Álvaro Siza, Lisboa, Portugal, 2004
O museu Júlio Pomar, com traço do arquiteto Álvaro Siza, é uma obra da câmara de Lisboa, entre o Bairro Alto e São Benzidos. O investimento ronda os 900 mil euros. O projeto de Álvaro Siza, feito a convite do pintor Júlio Pomar, é “extremamente simples, claro e bem pensado” e vai “mexer o menos possível” no conceito daquele edifício de princípio do século XX.
Daquele antigo armazém só se mantiveram as paredes estruturais e o telhado.

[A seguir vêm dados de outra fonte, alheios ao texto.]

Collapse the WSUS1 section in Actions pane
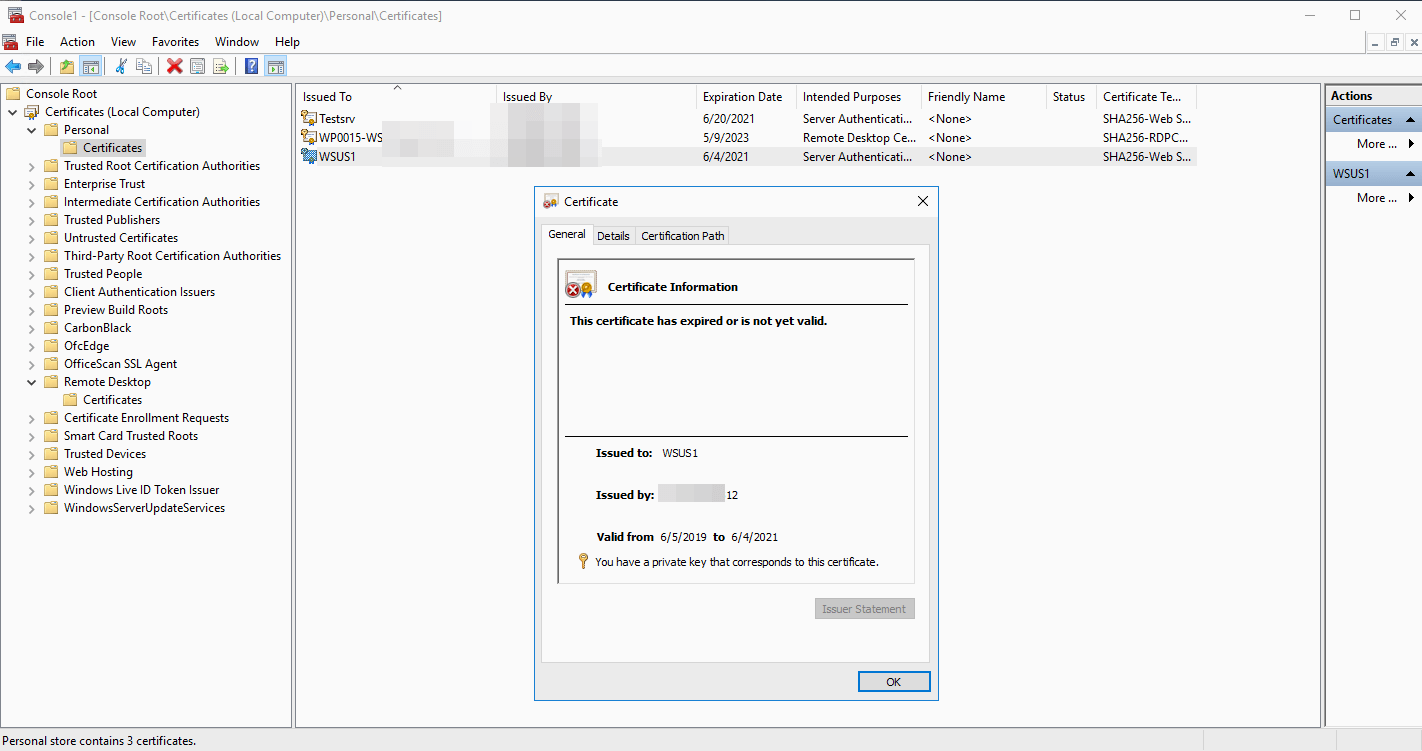This screenshot has height=751, width=1422. (1410, 174)
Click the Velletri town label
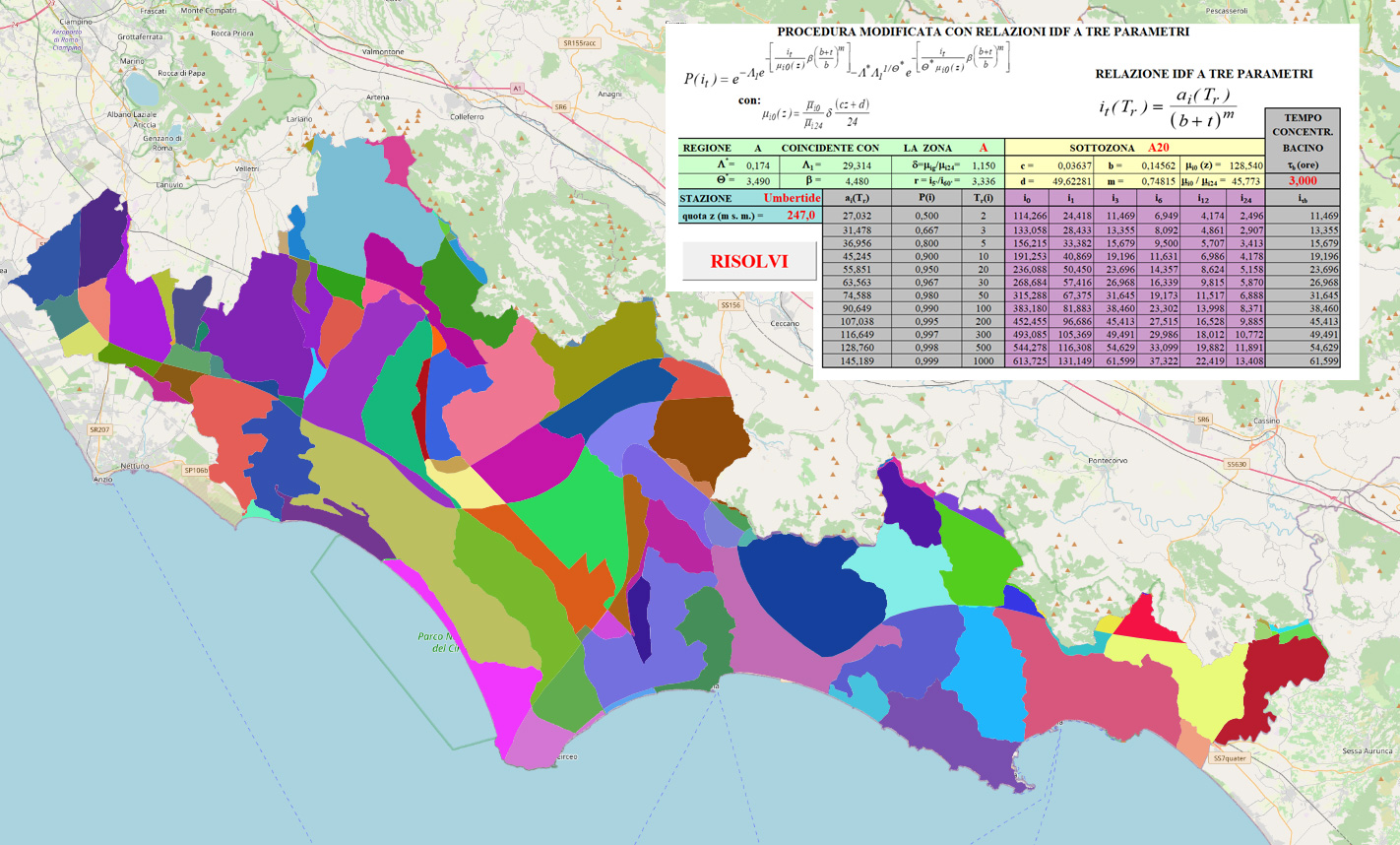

As lajes adoptadas foram, no piso 0, pré-lajes em betão com armadura de aço em varão, apoiadas centralmente em blocos de betão furados de 2,0 em 2,0 metros e na periferia em maciços de betão. No piso 1 foram adoptadas lajes maciças com espessuras de 25cm e 30cm. Por necessidade geotécnica recorreu-se sapatas corridas ao longo das paredes do edifício, ligadas entre si.
A ligação da laje com as paredes de alvenaria será realizada à base de resinas epoxídicas e de buchas químicas. Na cobertura já existente em estrutura de madeira, foi necessário proceder-se ao seu reforço e reparação, tendo em conta, por um lado, as novas ações a que esta está exposta, e por outro, a degradação de algumas zonas das asnas de Madeira. Como tal, foi necessário adicionar à respectiva asna um conjunto suplementar de duas escoras travadas por meio de tirantes de aço e proceder-se às respectivas ligações por meio de chapas metálicas pregadas ou aparafusadas às peças de madeira. A degradação de algumas zonas das peças de madeira obrigou a injeção de resinas assim como a adição de elementos metálicos às respectivas peças.